| SOURCE DOCUMENT |
>>>>

Sciver turned to Brunt and reminded her: "You were trying to come back but you had a lot of pain." Turning back to the screen, she continued: "She was trying to get back to playing in, like, the second half of the tournament. She played in the practice game and bowled like three or four balls and something just went in her disc."
Brunt, 35, one of England's greatest fast bowlers, now couldn't stop herself from reliving it. "It was excruciating. I don't think anyone has ever seen anyone like that. Not in my time. I have got quite a lot of pride and having to get a wheelchair..."
"And also very stubborn," Sciver cut in.
"I have a good relationship with God and being gay doesn't change anything"
"I was forced to be in this wheelchair and we were sharing a flight with the South African team and as soon as they came around the corner, I would get out of the wheelchair," Brunt said, half-giggling as she remembered her embarrassment at being embarrassed.

<<<<

| WHAT THE TASK REQUIRES |
Please copy the passage about Brunt's injury word for word, in full.

| PROVIDED MATERIAL |
>>>>

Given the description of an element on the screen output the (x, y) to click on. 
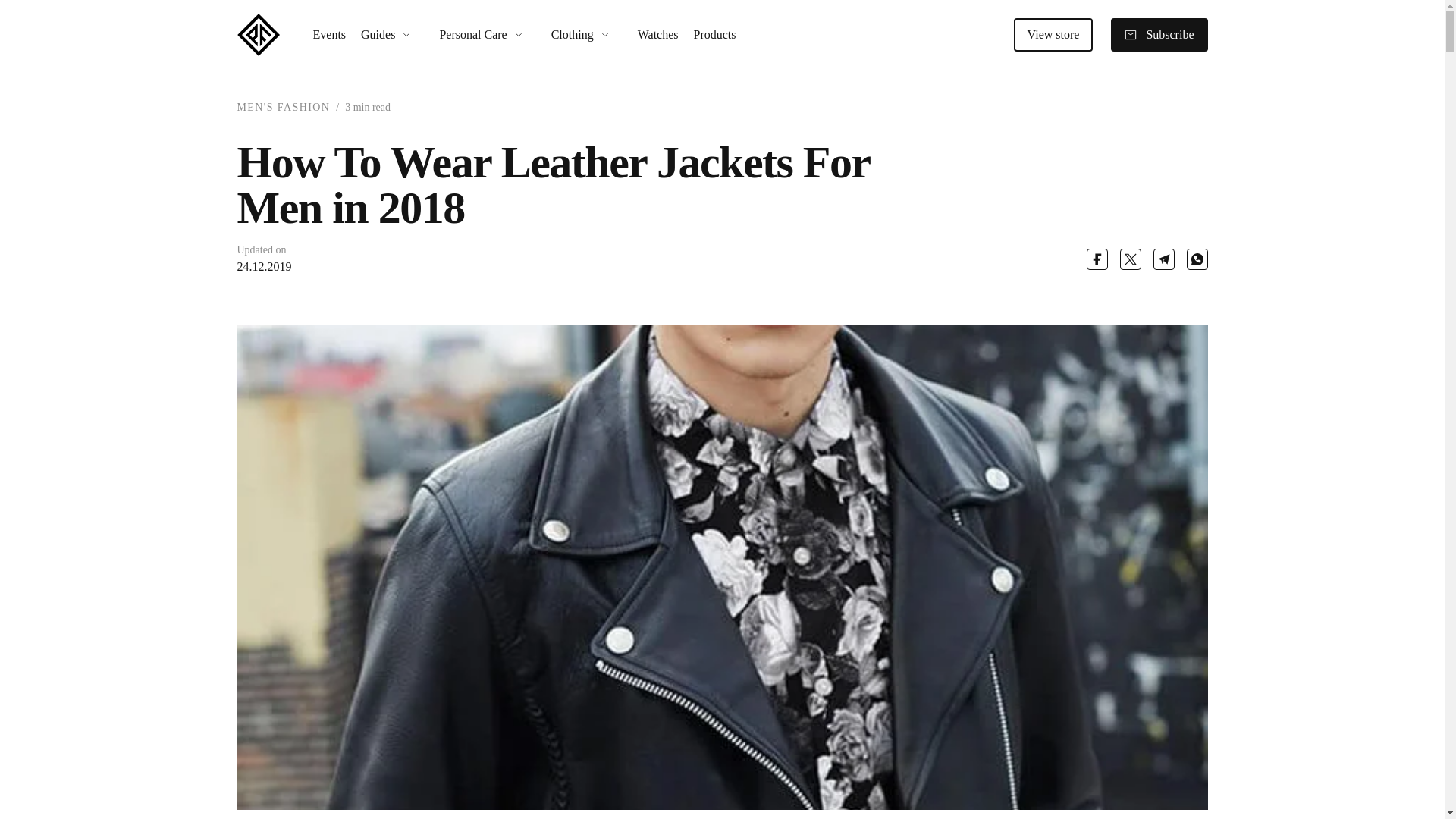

<<<<

| THE OUTPUT |
Sciver turned to Brunt and reminded her: "You were trying to come back but you had a lot of pain." Turning back to the screen, she continued: "She was trying to get back to playing in, like, the second half of the tournament. She played in the practice game and bowled like three or four balls and something just went in her disc."
Brunt, 35, one of England's greatest fast bowlers, now couldn't stop herself from reliving it. "It was excruciating. I don't think anyone has ever seen anyone like that. Not in my time. I have got quite a lot of pride and having to get a wheelchair..."
"And also very stubborn," Sciver cut in.
"I have a good relationship with God and being gay doesn't change anything"
"I was forced to be in this wheelchair and we were sharing a flight with the South African team and as soon as they came around the corner, I would get out of the wheelchair," Brunt said, half-giggling as she remembered her embarrassment at being embarrassed.